### DATA FOR THIS EXERCISE
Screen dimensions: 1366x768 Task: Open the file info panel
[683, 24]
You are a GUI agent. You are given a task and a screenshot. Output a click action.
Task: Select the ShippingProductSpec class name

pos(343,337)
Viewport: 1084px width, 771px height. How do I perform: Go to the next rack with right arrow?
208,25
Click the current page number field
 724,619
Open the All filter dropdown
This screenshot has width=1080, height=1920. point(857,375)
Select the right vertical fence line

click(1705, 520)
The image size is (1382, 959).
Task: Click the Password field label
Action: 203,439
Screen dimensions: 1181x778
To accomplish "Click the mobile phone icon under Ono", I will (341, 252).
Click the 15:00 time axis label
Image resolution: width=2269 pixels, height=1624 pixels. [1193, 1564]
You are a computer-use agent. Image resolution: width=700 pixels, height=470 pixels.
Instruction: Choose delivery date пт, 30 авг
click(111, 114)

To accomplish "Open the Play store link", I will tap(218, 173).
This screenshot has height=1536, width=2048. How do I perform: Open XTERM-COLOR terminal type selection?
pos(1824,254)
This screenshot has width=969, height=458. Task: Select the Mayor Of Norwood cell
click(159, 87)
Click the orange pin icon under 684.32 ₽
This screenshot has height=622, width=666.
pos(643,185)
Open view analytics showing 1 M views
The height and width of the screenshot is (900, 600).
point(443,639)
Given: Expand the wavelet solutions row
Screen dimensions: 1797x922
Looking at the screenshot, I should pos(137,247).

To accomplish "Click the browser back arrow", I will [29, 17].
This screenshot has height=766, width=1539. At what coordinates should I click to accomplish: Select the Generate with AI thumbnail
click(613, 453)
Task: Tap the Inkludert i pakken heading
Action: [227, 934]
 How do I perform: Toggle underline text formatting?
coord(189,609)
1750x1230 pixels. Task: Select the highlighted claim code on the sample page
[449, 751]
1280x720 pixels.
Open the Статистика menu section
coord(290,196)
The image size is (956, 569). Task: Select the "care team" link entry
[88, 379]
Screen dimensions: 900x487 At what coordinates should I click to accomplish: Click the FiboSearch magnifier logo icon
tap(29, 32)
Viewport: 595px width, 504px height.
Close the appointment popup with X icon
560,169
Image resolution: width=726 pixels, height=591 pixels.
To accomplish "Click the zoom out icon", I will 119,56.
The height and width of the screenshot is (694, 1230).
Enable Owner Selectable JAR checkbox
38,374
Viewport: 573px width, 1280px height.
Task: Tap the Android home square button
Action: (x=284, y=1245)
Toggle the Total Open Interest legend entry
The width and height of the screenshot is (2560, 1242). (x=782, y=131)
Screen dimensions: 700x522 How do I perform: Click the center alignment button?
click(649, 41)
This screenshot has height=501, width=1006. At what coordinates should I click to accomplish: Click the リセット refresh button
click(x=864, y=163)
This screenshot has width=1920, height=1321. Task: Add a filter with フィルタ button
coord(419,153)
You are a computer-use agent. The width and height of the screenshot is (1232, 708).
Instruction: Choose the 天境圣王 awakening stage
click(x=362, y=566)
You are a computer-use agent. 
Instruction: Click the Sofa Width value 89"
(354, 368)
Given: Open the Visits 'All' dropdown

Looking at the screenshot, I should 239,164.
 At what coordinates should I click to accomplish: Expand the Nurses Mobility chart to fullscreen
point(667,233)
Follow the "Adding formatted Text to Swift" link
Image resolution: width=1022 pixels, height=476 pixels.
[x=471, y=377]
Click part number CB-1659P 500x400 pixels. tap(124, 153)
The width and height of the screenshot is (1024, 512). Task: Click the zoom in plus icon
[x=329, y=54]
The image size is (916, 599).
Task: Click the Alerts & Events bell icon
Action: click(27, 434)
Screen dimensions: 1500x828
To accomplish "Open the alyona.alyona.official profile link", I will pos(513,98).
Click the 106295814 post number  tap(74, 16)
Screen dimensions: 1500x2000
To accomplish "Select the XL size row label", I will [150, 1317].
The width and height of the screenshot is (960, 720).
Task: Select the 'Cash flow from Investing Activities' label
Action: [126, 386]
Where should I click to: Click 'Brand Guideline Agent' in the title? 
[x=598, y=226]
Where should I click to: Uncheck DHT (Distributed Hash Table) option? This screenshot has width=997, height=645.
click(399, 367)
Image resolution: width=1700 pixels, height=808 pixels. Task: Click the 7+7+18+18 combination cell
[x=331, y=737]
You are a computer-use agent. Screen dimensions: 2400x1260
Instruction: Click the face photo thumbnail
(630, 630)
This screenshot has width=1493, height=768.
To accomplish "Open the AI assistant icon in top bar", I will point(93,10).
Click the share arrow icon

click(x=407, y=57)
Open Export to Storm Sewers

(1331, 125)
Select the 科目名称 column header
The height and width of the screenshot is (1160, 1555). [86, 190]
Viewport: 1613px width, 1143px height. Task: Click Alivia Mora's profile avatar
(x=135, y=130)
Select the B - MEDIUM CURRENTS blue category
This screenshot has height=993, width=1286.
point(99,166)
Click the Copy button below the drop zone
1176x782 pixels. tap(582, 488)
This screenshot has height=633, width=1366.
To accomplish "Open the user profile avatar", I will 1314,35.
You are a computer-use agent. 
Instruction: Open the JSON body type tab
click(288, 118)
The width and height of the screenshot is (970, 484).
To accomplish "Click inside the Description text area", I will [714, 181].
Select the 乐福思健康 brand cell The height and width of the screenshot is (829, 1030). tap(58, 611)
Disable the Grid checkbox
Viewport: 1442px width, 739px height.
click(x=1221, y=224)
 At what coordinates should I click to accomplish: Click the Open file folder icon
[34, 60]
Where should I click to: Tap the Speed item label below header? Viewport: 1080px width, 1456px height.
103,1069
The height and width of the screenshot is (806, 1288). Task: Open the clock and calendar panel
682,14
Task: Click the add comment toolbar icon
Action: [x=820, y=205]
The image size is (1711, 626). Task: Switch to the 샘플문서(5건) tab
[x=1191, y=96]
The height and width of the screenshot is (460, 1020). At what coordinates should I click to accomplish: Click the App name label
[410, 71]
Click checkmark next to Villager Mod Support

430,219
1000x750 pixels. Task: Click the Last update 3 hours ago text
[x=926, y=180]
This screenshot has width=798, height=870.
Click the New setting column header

### TASK TO CARRY OUT
Please change every "Screen dimensions" in the rows above to "Display size" and leave everything else the same.

### RESPONSE TO THIS EXERCISE
Display size: 1366x768 Task: Open the file info panel
[683, 24]
You are a GUI agent. You are given a task and a screenshot. Output a click action.
Task: Select the ShippingProductSpec class name

pos(343,337)
Viewport: 1084px width, 771px height. How do I perform: Go to the next rack with right arrow?
208,25
Click the current page number field
 724,619
Open the All filter dropdown
This screenshot has width=1080, height=1920. point(857,375)
Select the right vertical fence line

click(1705, 520)
The image size is (1382, 959).
Task: Click the Password field label
Action: 203,439
Display size: 1181x778
To accomplish "Click the mobile phone icon under Ono", I will (341, 252).
Click the 15:00 time axis label
Image resolution: width=2269 pixels, height=1624 pixels. [1193, 1564]
You are a computer-use agent. Image resolution: width=700 pixels, height=470 pixels.
Instruction: Choose delivery date пт, 30 авг
click(111, 114)

To accomplish "Open the Play store link", I will tap(218, 173).
This screenshot has height=1536, width=2048. How do I perform: Open XTERM-COLOR terminal type selection?
pos(1824,254)
This screenshot has width=969, height=458. Task: Select the Mayor Of Norwood cell
click(159, 87)
Click the orange pin icon under 684.32 ₽
This screenshot has height=622, width=666.
pos(643,185)
Open view analytics showing 1 M views
The height and width of the screenshot is (900, 600).
point(443,639)
Given: Expand the wavelet solutions row
Display size: 1797x922
Looking at the screenshot, I should pos(137,247).

To accomplish "Click the browser back arrow", I will [29, 17].
This screenshot has height=766, width=1539. At what coordinates should I click to accomplish: Select the Generate with AI thumbnail
click(613, 453)
Task: Tap the Inkludert i pakken heading
Action: [227, 934]
 How do I perform: Toggle underline text formatting?
coord(189,609)
1750x1230 pixels. Task: Select the highlighted claim code on the sample page
[449, 751]
1280x720 pixels.
Open the Статистика menu section
coord(290,196)
The image size is (956, 569). Task: Select the "care team" link entry
[88, 379]
Display size: 900x487 At what coordinates should I click to accomplish: Click the FiboSearch magnifier logo icon
tap(29, 32)
Viewport: 595px width, 504px height.
Close the appointment popup with X icon
560,169
Image resolution: width=726 pixels, height=591 pixels.
To accomplish "Click the zoom out icon", I will 119,56.
The height and width of the screenshot is (694, 1230).
Enable Owner Selectable JAR checkbox
38,374
Viewport: 573px width, 1280px height.
Task: Tap the Android home square button
Action: (x=284, y=1245)
Toggle the Total Open Interest legend entry
The width and height of the screenshot is (2560, 1242). (x=782, y=131)
Display size: 700x522 How do I perform: Click the center alignment button?
click(649, 41)
This screenshot has height=501, width=1006. At what coordinates should I click to accomplish: Click the リセット refresh button
click(x=864, y=163)
This screenshot has width=1920, height=1321. Task: Add a filter with フィルタ button
coord(419,153)
You are a computer-use agent. The width and height of the screenshot is (1232, 708).
Instruction: Choose the 天境圣王 awakening stage
click(x=362, y=566)
You are a computer-use agent. 
Instruction: Click the Sofa Width value 89"
(354, 368)
Given: Open the Visits 'All' dropdown

Looking at the screenshot, I should 239,164.
 At what coordinates should I click to accomplish: Expand the Nurses Mobility chart to fullscreen
point(667,233)
Follow the "Adding formatted Text to Swift" link
Image resolution: width=1022 pixels, height=476 pixels.
[x=471, y=377]
Click part number CB-1659P 500x400 pixels. tap(124, 153)
The width and height of the screenshot is (1024, 512). Task: Click the zoom in plus icon
[x=329, y=54]
The image size is (916, 599).
Task: Click the Alerts & Events bell icon
Action: click(27, 434)
Display size: 1500x828
To accomplish "Open the alyona.alyona.official profile link", I will pos(513,98).
Click the 106295814 post number  tap(74, 16)
Display size: 1500x2000
To accomplish "Select the XL size row label", I will [150, 1317].
The width and height of the screenshot is (960, 720).
Task: Select the 'Cash flow from Investing Activities' label
Action: [126, 386]
Where should I click to: Click 'Brand Guideline Agent' in the title? 
[x=598, y=226]
Where should I click to: Uncheck DHT (Distributed Hash Table) option? This screenshot has width=997, height=645.
click(399, 367)
Image resolution: width=1700 pixels, height=808 pixels. Task: Click the 7+7+18+18 combination cell
[x=331, y=737]
You are a computer-use agent. Display size: 2400x1260
Instruction: Click the face photo thumbnail
(630, 630)
This screenshot has width=1493, height=768.
To accomplish "Open the AI assistant icon in top bar", I will point(93,10).
Click the share arrow icon

click(x=407, y=57)
Open Export to Storm Sewers

(1331, 125)
Select the 科目名称 column header
The height and width of the screenshot is (1160, 1555). [86, 190]
Viewport: 1613px width, 1143px height. Task: Click Alivia Mora's profile avatar
(x=135, y=130)
Select the B - MEDIUM CURRENTS blue category
This screenshot has height=993, width=1286.
point(99,166)
Click the Copy button below the drop zone
1176x782 pixels. tap(582, 488)
This screenshot has height=633, width=1366.
To accomplish "Open the user profile avatar", I will 1314,35.
You are a computer-use agent. 
Instruction: Open the JSON body type tab
click(288, 118)
The width and height of the screenshot is (970, 484).
To accomplish "Click inside the Description text area", I will [714, 181].
Select the 乐福思健康 brand cell The height and width of the screenshot is (829, 1030). tap(58, 611)
Disable the Grid checkbox
Viewport: 1442px width, 739px height.
click(x=1221, y=224)
 At what coordinates should I click to accomplish: Click the Open file folder icon
[34, 60]
Where should I click to: Tap the Speed item label below header? Viewport: 1080px width, 1456px height.
103,1069
The height and width of the screenshot is (806, 1288). Task: Open the clock and calendar panel
682,14
Task: Click the add comment toolbar icon
Action: [x=820, y=205]
The image size is (1711, 626). Task: Switch to the 샘플문서(5건) tab
[x=1191, y=96]
The height and width of the screenshot is (460, 1020). At what coordinates should I click to accomplish: Click the App name label
[410, 71]
Click checkmark next to Villager Mod Support

430,219
1000x750 pixels. Task: Click the Last update 3 hours ago text
[x=926, y=180]
This screenshot has width=798, height=870.
Click the New setting column header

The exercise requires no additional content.